FROM BULLETPROOF SELLING:

To leverage gatekeepers as partners in the sales process, incorporate conversations with them into your Micro-Objective System
Trigger: When establishing campaign systems and call scripts.
Bulletproof Impact: For many salespeople, not making a sale on every call can be demoralizing even if they sell a high-cost item in an industry with a long sales cycle. This comes from not understanding the data that must be in place before they can be ideally positioned to ask for the prospect’s business. Gathering that data can serve as micro-objectives for salespeople to strive for in every prospect exchange, allowing them to change their definition of success from ‘selling something’ to ‘being better positioned for a future sale than we were yesterday.’
For the teams I embedded with around the world, their work was dangerous, demanding, and done in rapidly changing environments. Each mission always had a primary objective such as ‘clear these four city blocks,’ just as our salespeople are told, ‘meet this minimum sales goal.’ However, there are also ‘even better if’ goals Bulletproof teams are asked to pursue on every mission. These could include such items as bringing back high-value prisoners, gathering additional intelligence to help other teams in the area, and of course bringing everyone back alive.
Bulletproof teams have minimum/maximum objectives to pursue; not just one benchmark for success, but many. And of course, the more objectives a team can achieve on a single mission, the better off their organizations will be.
Let’s contrast that with the way most salespeople are taught to set goals for calls and scheduling sales meetings. Some organizations give their salespeople training, leads, and a sales quota, then tell them ‘go out there and sell’ and wonder why turnover and lagging results are an issue! Few organizations give their salespeople objectives for each client contact such that even if a sale isn’t made, measurable progress occurs toward an eventual sale.
Instead of complicating sales, these types of micro-objectives allow salespeople to have verifiable proof of progress while also creating forward movement in their pipelines. As a sales manager myself, it’s imperative for me to know that if every prospect contact doesn’t generate a sale, it should at least get the account closer to one in the future. Simply hearing a salesperson report, “The prospect isn’t buying now,” tells me nothing about the account’s value, decision makers, decision-making process, etc. Basically, that statement means we know nothing more than we did before we made the call or stopped by the prospect’s office!

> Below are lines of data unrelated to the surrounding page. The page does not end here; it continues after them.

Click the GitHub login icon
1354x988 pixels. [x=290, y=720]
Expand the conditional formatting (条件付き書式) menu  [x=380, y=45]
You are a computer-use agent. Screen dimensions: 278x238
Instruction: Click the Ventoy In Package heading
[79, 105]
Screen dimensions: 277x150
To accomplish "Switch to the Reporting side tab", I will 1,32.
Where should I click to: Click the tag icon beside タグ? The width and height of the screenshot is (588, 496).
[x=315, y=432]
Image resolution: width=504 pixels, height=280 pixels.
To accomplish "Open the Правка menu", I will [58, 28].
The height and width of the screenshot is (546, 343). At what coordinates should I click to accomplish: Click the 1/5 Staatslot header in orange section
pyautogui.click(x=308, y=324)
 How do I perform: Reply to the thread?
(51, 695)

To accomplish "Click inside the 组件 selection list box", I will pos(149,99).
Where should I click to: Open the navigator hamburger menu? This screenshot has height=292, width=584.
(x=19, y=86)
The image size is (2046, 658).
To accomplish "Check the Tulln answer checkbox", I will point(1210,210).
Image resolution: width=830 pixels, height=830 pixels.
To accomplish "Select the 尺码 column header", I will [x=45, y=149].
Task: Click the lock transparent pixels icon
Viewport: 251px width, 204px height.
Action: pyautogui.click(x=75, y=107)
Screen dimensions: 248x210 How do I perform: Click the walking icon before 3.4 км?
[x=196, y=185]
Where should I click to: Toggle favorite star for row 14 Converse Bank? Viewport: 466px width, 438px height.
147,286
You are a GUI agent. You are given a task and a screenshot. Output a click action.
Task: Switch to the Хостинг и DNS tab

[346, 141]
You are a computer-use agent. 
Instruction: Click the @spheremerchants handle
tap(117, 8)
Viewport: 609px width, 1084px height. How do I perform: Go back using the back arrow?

While your organization’s micro-objectives will differ depending on your industry, customer buying cycle, budget, etc., there are always things your salespeople can leave a prospect conversation with that will prepare that account for a successful conversion in the future.
This is where Bulletproof selling systems come in, specifically the separate deal stages that make up the verticals in your pipeline. Micro-objectives are the trigger mechanisms that move an account from one campaign system in your pipeline to another even if a sale doesn’t occur.
For instance, if we call on a prospect we know very little about, the salesperson has an opportunity to discover who makes buying decisions in that organization for our product or service, specific challenges they’re suffering from that our product or service alleviates, how the company makes decisions to purchase, when they make those decisions and at what budget ranges. That’s five micro-objectives a salesperson can leave a call having achieved even if the prospect didn’t purchase today. Having that data easily accessible in a CRM will make any future sale in that account much smoother. When a salesperson checks what campaign system a prospect is in, they’ll know what deal stage they’re trying to move a prospect into next. That will reveal exactly what secondary or tertiary objectives they’ll need to pursue in their next outreach to move the account forward and consider that interaction a success.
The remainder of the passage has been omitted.